> _SOURCE DATA_:
((

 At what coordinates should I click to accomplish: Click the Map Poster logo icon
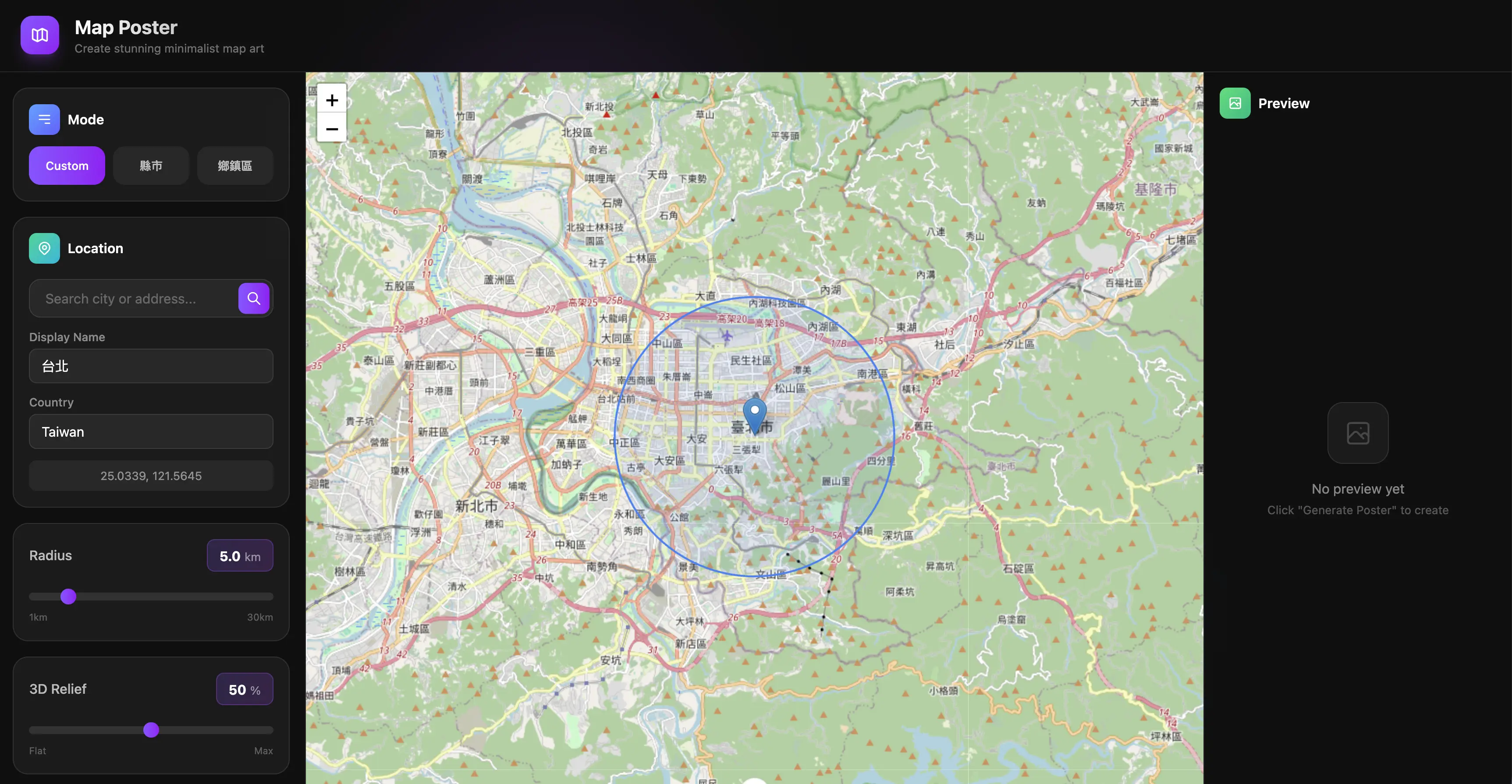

))
((

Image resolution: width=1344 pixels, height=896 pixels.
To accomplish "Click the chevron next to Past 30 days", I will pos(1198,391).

))
((

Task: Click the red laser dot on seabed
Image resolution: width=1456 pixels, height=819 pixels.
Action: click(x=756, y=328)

))

> _EXERCISE OBJECTIVE_:
If a line in the records contains the word "accomplish", copy it out.

> _EXPECTED ANSWER_:
 At what coordinates should I click to accomplish: Click the Map Poster logo icon
To accomplish "Click the chevron next to Past 30 days", I will pos(1198,391).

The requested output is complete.